● Activity list
A – In the article on BPO worker pay, set down verbatim the passage that opens with the words containing "Rep. Vargas noted" and closes with "of the attrition).".
B – According to the article on BPO worker pay, what yearly attrition rate did Rep. Vargas note for local BPOs?
C – Write what comes next in the article on BPO worker pay, picking up after its final sentence.

● Extract

════════════════════

Better Pay and Working Conditions for 1.3M BPO Workers!

[] Cagayan Representative Randolph Ting, and Quezon City Representative Alfred Vargas has expressed their appreciation to the people who have made the local BPO industry a world standard.

But Rep. Alfred Vargas have expressed some concerns on BPO worker pay, workplace safety, and medical benefits. The good congressman is among the principal authors of legislative measures seeking to protect the rights, welfare, and safety of workers in the BPO industry.

House Bill 5728, the brainchild of Rep. Alfred Vargas, provides for the humane treatment of workers and fair guarantees for regularization; the bill also seeks to address a very common habit of some BPO’s, “understaffing”, which almost always triggers burnouts among BPO/call center employees.

HB 5728 also seeks to tackle the issue of security of tenure, and discrimination.

The Attrition Problem

Rep. Vargas noted that the attrition rate experienced by local BPO’s reach nearly 50% per year. (pushAUX: The question really is why do agents job-hop so much? Is it because of low pay, bad working conditions, bad medical benefits? We feel that something else is the cause of the attrition).

During the bill hearing, Nicki Agcaoili, Executive Director of the Information Technology and Business Processing Association of the Philippines (IBPAP), raised that the BPO industry welcomes bills that protect workers, but he also countered that a balance should be made –maintaining the competitiveness of the Philippines is also important.

════════════════════

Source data

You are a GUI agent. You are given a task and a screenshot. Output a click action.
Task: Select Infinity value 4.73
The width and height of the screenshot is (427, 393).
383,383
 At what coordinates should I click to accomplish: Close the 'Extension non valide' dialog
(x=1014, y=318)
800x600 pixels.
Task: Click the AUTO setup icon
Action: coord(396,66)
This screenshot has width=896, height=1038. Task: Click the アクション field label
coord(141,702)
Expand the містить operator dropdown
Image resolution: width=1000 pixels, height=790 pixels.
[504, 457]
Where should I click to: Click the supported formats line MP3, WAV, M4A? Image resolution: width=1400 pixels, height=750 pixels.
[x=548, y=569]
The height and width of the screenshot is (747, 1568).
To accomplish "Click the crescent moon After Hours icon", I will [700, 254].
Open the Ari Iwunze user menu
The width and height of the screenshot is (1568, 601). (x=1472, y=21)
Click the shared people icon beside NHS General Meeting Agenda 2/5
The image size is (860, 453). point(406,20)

════════════════════

● Responses to the tasks
A –
Rep. Vargas noted that the attrition rate experienced by local BPO’s reach nearly 50% per year. (pushAUX: The question really is why do agents job-hop so much? Is it because of low pay, bad working conditions, bad medical benefits? We feel that something else is the cause of the attrition).

B – Nearly 50% per year.

C –
Nicki Agcaoili also added that a bulk of Philippine BPO operations serve North American clients, leading to as much as 65-70% of the workforce serving under the mid or night shift. As per the IBPAP rep, entry level pay for local BPO jobs is “significantly higher” than the minimum pay received by other workers.

Nicki Agcaoili, IBPAP


“On the average, mabilis rin ang career progression sa industry. From agent, they can progress to a team leader and then as supervisor manager.”

pushAUX: Essentially, BPO workers are already earning more than other workers, but these other workers don’t work at night, they don’t travel at a dangerous time, and they have less health problems. The higher pay is justified. We feel however that the main issues encountered by BPO workers are understaffing, and a painful lack of retirement benefits. The first can be handled by DOLE, the second needs to be addressed by the industry as a whole.